劇中、ジュノには「中絶か里親か」という選択肢が出てきていたんですが、何で2択なのかと。「皆の協力の元、ジュノが自分で育てる」という選択肢が何で全く出てこなかったのかが分からないんですよね。そっちの選択も十分可能と思える環境と、私には思えたんですけど(何しろ、周囲はいい人ばかりなんですから)。

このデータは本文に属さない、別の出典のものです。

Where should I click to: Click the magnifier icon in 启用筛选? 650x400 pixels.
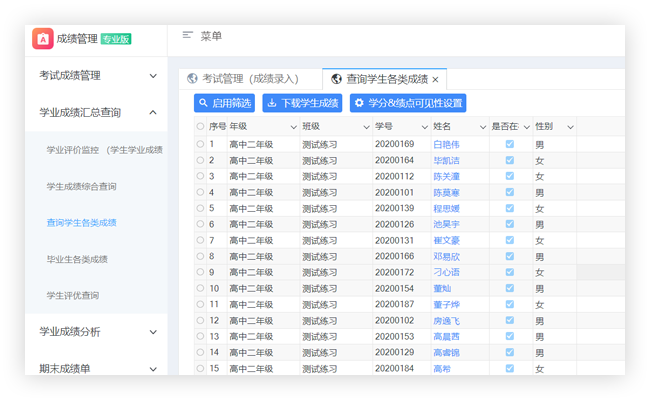(x=204, y=103)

確かに、これが一番大変な選択ではあると思いますし、もしかしたら、私が気付かなかっただけで、「ジュノがこの事について葛藤をしていると思われる場面なりセリフがあった」という可能性もあるんですけど、映画を見終わってしばらくしてから、「もはや、“赤ん坊が誰に育てられるのか”というのは、さほど重要ではない時代になってきてるんだなぁ」と思って、何だか寂しい感じがしてしまいました。見終わってすぐの頃は爽やかな気分だったのに(笑)。
ですが、後半に、家族の絆というものについて考えさせられる箇所が出てきていたんですよね。ジュノの回りの大人は結婚を失敗した人ばかりで(と言っても、2組ですけど)、「一生一緒にいられるような人を見つける事なんて出来ないんじゃないのか」みたいな悩みを持ち始めるみたいな流れがあって、そこで、「自分の全てを、あるがままの姿で受け入れてくれる人を見つければ、“壊れない家庭”を持ち続ける事が出来る」みたいな内容の話が出てくるんです。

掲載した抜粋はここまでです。